Though the film's themes are challenging, unlike many of its New Hollywood contemporaries it wasn’t a tortured shoot by any stretch. They had their annoyances (like Forman refusing to show the cast dailies) and more serious trials (they found out halfway through production that William Redfield was dying of leukemia), but for the most part it was fun.

“We were very serious about the work, because Miloš was very serious. And we had the material, Kesey’s work, and the reverence for that. We were not frivolous about it. But we did have a ball doing it,” DeVito said, laughing.

Part of that is because they filmed on location at a real state hospital in Salem, Oregon. Everyone stayed in the same motel and would board the same bus in the morning to get to set. It would have been hard not to bond and even harder if they hadn’t.

“There was full commitment,” Douglas said. “That comes when you don’t go home at night to your own lives. We stopped for lunch on the first day and I saw Jack kind of push his tray away and go outside to get some air. I said, ‘Jack, you OK?’ He said, ’Who are these guys? Nobody breaks character! It’s lunch time and they’re all acting the same way!'”

Not disproving Nicholson’s point, DeVito remembers he and the cast even asked if they could just sleep in the hospital.
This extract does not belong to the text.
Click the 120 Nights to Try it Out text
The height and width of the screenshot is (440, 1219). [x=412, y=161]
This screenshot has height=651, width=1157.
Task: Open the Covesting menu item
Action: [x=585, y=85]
“They wouldn’t let us,” DeVito said. “The floor above us had some seriously disturbed people who had committed murder.”

A lasting legacy

The film will be in theaters again on July 13 and July 16 from Fathom Entertainment. It’s a new 4K restoration from the Academy Film Archive and Teatro Della Pace Films with an introduction by Leonard Maltin.

“It’s a gorgeous print and reminds me how good the sound was,” Douglas said.

DeVito thinks it, “holds up in a really big way, because Miloš really was paying attention to all great things in the screenplay and the story originally.”

Besides the shock of “holy Toledo, am I that old?” DeVito said that it was a treasure to be part of — and he continues to see his old friends, including Douglas, Lloyd and, of course, Nicholson, who played the protagonist, R.P. McMurphy.

One person Douglas thinks hasn’t gotten the proper attention for his contributions to “Cuckoo’s Nest” is producer Saul Zaentz, who died in 2014. His music company, Fantasy Records who had Creedence Clearwater Revival, funded the endeavor which started at a $1.6 million budget and ballooned to $4 million by the end. He was a gambler, Douglas said, and it paid off.

And whatever sour grapes might have existed between Douglas and his father, who played R.P. McMurphy on Broadway and dreamt of doing so on film, were perhaps over-exaggerated. It was ultimately important for their relationship.

“McMurphy is as good a part as any actor is going to get, and I’m now far enough in my career to understand maybe you have four, maybe five good parts, really great parts. I’m sure for dad that was one of them,” Douglas said.

“To not be able to see it through was probably disappointing on one side. On the other, the fact that his son did it and the picture turned out so good? Thank God the picture turned out. It would have been a disaster if it hadn’t.”

Douglas added: “It was a fairy tale from beginning to end. I doubt anything else really came close to it. Even my Oscar for best actor years later didn’t really surpass that moment very early in my career.”